All throughout his career Richard championed and supported early-stage startups, investing his own money, time and talent through his firm, Sun & Co. He loved the Teddy Roosevelt speech about “The Man In The Arena”: he who is “actually in the arena” and “does actually strive to do the deeds” and “who spends himself in a worthy cause” . But this ideal reached its apogee after Richard and his wife settled in Jackson, Mississippi in 2008, and he began to work as board president and the first Entrepreneur in Residence for Innovate Mississippi, and became the co-founder of Mississippi Coding Academies (MCA). The latter vision made an ambitious idea into an engine of change and graduated over 100 coders out of hourly-wage jobs into professional middle-class careers and opportunities. In 2019 he was named “Mississippian of the Year” by the Association of Technology Professionals He gained national recognition for “The Enhanced Mississippi Model for EdTech” and as a result, MIT Solve and the X-PRIZE Rapid Reskilling Challenge celebrated that work with “Top 10” accolades in 2021. At the time of his death Richard was continuing to be a dedicated leader growing a high-tech economy in the state of Mississippi; helping make this state a leader for the future. He added to that legacy by being a co-founder of the high-impact startup EasyKale, LLC. As he joked when he shook its kale powder on his food, “I hate the taste and texture of kale but I love getting its benefits in my body this way!”

[Item-finding lines]

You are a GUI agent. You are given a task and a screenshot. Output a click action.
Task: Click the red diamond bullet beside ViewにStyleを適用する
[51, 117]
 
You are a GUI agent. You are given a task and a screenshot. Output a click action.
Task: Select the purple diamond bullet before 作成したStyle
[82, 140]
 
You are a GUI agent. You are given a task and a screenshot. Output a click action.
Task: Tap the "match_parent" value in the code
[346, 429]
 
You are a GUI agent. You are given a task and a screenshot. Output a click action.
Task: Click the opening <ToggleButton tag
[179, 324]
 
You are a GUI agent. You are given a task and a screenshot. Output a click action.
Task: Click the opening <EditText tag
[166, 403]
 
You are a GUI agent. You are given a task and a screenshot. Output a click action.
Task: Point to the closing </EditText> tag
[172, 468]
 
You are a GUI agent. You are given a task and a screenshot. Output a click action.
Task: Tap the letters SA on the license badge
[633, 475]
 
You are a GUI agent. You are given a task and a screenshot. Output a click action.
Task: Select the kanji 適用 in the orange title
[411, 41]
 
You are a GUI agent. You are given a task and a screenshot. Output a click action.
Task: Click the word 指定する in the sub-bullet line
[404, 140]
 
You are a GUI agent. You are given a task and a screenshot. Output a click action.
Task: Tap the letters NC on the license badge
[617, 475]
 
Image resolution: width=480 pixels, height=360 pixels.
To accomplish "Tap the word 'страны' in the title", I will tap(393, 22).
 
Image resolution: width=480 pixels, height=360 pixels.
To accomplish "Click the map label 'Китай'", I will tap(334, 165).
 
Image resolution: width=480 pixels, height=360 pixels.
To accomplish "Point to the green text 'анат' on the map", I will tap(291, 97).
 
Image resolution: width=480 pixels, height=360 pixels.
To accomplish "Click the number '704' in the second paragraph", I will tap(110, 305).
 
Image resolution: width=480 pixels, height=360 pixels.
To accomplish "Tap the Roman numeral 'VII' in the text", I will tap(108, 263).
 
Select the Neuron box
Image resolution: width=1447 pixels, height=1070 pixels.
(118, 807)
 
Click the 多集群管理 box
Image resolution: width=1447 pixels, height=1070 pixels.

* **SHORT PROBLEM**
According to the passage about Richard, which group named him "Mississippian of the Year" in 2019?

* **FINAL RESULT**
The Association of Technology Professionals.